In particular, you really don't want the client to even send the
request to the edge CDN node that's been isolated, you want
to allow anycast to find the next-best edge site; so, once the
DNS servers fail the "can-I-reach-my-datacenter" health check,
they stop announcing the Anycast service address to the local
routers; that way, they drop out of the Anycast pool, and normal
Internet routing will ensure the client DNS requests are now sent
to the next-nearest edge CDN cluster for resolution and retrieving
data.
This works fine for ensuring that one or two edge sites that get
isolated due to fiber cuts don't end up pulling client requests into
them, and subsequently leaving the users hanging, waiting for
data that will never arrive.
However, it fails big-time if *all* sites fail their "can-I-reach-the-datacenter"
check simultaneously. When I was involved in the decision making
on a design like this, a choice was made to have a set of "really core"
sites in the middle of the network always announce the anycast prefixes,
as a fallback, so even if the routing wasn't optimal to reach them, the
users would still get *some* level of reply back.

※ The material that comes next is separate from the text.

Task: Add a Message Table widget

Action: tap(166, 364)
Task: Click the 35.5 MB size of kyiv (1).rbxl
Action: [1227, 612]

In this situation, that would have ensured that at least some DNS
servers were reachable; but it wouldn't have fixed the "oh crap we
pushed 'no router bgp' out to all the routers at the same time" type
problem. But that isn't really the core of your question, so we'll
just quietly push that aside for now. ^_^;
Point being--it's useful and normal for edge sites that may become
isolated from the rest of the network to be configured to stop announcing
the Anycast service address for DNS out to local peers and transit
providers at that site during the period in which they are isolated, to
prevent users from being directed to CDN servers which can't fetch
content from the origin servers in the datacenter. It's just generally
assumed that not every site will become "isolated" at the same time
like that. :)
I hope this helps clear up the confusion.
Thanks!
Matt